L’insurrection des parisiens débute le 19 août, au lendemain de l’appel lancé par le colonel Rol. Pour améliorer la couverture sanitaire dans l’arrondissement, un nouveau poste de secours est ouvert le 22 août au Théâtre-Français, sur proposition de l’administration de la Comédie-Française. Les combats font rage sur la place du Palais-Royal : médecins, infirmières et comédiens relèvent plus de dix blessés graves par jour, allemands comme combattants des FFI.

« Bien que nous espérions tous l’arrivée rapide des troupes du général Leclerc et le départ de l’occupant, nous portions assistance à tous selon le principe de neutralité, se souviendra André Meunier. Les blessés, d’ailleurs, étaient en majorité allemands. Nous devions le plus souvent arracher aux flammes des soldats presque entièrement brûlés, les amener au Service de Santé de leur armée ou, pour les plus graves, à l’Hôtel Dieu ».

Le poste de secours sera ouvert une semaine, jusqu’au 30 août.
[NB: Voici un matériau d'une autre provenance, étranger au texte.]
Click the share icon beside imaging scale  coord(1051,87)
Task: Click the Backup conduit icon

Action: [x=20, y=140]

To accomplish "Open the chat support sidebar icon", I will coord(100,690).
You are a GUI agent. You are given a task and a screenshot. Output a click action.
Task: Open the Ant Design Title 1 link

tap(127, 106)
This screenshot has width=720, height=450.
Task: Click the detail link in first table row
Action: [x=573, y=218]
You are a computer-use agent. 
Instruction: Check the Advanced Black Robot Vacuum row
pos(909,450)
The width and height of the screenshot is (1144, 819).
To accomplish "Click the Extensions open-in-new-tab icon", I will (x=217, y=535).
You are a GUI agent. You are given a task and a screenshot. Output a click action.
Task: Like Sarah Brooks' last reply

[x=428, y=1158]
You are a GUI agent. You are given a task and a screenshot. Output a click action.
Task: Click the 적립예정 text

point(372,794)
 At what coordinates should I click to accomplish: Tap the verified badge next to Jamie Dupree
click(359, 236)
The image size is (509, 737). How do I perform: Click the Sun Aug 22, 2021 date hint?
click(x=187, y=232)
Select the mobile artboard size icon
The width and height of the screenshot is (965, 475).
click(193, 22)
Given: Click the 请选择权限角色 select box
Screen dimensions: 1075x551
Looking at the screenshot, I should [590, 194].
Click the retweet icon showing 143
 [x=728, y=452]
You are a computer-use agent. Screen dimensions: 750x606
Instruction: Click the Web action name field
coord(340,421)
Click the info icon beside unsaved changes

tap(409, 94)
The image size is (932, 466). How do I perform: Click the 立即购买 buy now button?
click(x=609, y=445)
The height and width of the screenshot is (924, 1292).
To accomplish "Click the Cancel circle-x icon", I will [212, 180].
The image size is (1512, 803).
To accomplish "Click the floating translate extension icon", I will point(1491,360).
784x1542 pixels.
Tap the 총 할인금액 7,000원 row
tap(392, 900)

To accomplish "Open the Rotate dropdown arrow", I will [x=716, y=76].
Infirmières et volontaires Croix-Rouge, assistés par les comédiens, soigneront pendant cette période 94 blessés et recenseront 18 morts. « C’était l’un des plus actifs des 17 postes de l’arrondissement, dans lequel nous avons relevé plus de 800 blessés et 80 morts » explique le docteur Meunier qui deviendra plus tard maire de l’arrondissement.

« Il est beau de représenter sur le théâtre les actions des hommes illustres, mais il est encore plus beau de s’égaler par le courage et le dévouement aux héros de la fable et de l’histoire », peut-on lire dans une lettre de remerciement de Charles Danglade aux comédiens de la Comédie-Française.

Morts en service humanitaire

Liste partielle des volontaires « morts en service humanitaire » :

  • André Aignant-Jougard Âgé de 31 ans, brancardier des équipes d’urgence de la Croix-Rouge et soldat des FFI tué le 24 août 1944 Place Cambronne au cours d’un engagement qui fit deux morts parmi les Français et sept chez les Allemands.

  • Madeleine Brinet Âgée de 29 ans, aide médico-sociale aux équipes d’urgence de la Croix-Rouge, tuée le 25 août 1944 à l’angle de la rue de Rivoli et de la place de la Concorde alors qu’elle se portait au secours d’un FFI blessé.

  • Pierre Chatenet et Jean Cazard Âgés de 17 ans et 18 ans, membres des équipes d’urgence de la Croix-Rouge du Xème arrondissement, mortellement blessés le 19 août 1944 en tentant de porter secours à Monsieur Duval, conducteur d’une fourgonnette chargée d’armes destinées au groupe Résistance-police que les Allemands venaient de mitrailler devant le café La Flèche d’Or.

  • Jean Caudrelier Âgé de 41 ans, secouriste des équipes d’urgence de la Croix-Rouge du XVIIIème arrondissement mortellement blessé par balle le 19 août 1944 en portant secours à un blessé.

  • André Dhome Âgé de 31 ans, chef de poste adjoint du septième secteur de la défense passive de la Préfecture de police mortellement atteint le 23 août 1944 dans la soirée alors que, porteur du drapeau de la Croix-Rouge, il voulait s’occuper d’un blessé devant le 129 rue de l’Université à Paris VIIème.

  • Jeanine Floquet Âgée de 19 ans, étudiante en cardiologie à la Croix-Rouge, agent de liaison des Milices patriotiques du XIème arrondissement, mortellement blessée le 26 août 1944 à l’angle de l’avenue Parmentier et de la place de la République par les occupants d’une voiture allemande tentant de fuir Paris par l’est.

  • Lucien Gohier Âgé de 21 ans, manutentionnaire, brancardier de la défense passive, volontaire de la Croix-Rouge du Xème arrondissement, mortellement atteint le 19 août 1944 de deux balles dans les reins et d’une dans la poitrine alors qu’il tentait de ramasser des blessés place de la République.

  • Jean-Claude Touche Âgé de 18 ans, pianiste de concert, secouriste volontaire à la Croix-Rouge du VIIIème arrondissement, mortellement blessé le 25 août 1944 lors des combats de la place de la Concorde.